GIVEN ENTRIES
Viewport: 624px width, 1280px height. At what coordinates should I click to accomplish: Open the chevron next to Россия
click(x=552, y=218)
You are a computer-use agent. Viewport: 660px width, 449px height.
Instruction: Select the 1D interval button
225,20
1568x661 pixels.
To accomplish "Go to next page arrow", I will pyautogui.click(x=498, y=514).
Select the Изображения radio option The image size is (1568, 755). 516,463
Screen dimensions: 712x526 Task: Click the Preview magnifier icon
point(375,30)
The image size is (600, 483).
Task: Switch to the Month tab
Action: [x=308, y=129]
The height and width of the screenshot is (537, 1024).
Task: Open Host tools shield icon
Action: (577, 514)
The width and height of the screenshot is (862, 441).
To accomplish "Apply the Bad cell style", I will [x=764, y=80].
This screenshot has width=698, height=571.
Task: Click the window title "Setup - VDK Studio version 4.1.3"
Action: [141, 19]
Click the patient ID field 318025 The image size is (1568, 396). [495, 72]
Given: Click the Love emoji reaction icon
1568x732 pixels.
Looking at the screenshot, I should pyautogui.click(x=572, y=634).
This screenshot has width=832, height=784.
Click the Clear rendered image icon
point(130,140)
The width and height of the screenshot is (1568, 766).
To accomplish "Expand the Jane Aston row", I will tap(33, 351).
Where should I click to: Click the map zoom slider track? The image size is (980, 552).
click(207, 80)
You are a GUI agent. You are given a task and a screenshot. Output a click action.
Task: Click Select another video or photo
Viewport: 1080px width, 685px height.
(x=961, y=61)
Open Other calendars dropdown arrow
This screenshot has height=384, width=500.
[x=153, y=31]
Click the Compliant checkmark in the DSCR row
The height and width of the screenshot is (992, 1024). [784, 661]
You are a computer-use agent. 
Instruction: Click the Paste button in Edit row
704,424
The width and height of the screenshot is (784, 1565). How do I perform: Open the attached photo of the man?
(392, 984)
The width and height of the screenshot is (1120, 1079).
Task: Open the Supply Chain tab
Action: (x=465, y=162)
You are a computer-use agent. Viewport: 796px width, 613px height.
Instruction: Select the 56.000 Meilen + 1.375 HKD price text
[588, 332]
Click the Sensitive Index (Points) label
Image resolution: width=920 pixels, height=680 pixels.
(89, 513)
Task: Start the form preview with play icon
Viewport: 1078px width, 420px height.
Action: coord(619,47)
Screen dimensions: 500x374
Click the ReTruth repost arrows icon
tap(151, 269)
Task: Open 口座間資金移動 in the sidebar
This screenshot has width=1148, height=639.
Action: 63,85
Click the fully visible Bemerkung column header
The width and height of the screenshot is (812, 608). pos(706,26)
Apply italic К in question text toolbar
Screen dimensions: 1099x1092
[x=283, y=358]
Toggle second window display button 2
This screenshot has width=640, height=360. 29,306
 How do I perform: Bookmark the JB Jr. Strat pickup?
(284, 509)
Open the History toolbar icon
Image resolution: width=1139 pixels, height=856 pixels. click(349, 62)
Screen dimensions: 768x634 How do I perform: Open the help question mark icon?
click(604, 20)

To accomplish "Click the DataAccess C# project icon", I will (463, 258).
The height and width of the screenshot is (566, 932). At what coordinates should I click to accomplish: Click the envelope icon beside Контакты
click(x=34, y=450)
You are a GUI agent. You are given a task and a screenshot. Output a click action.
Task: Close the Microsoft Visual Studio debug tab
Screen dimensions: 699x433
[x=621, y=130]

TASK PROMPT
State how many lines of the listing hold the string "computer", and add nothing else.

RESPONSE TO THE TASK
3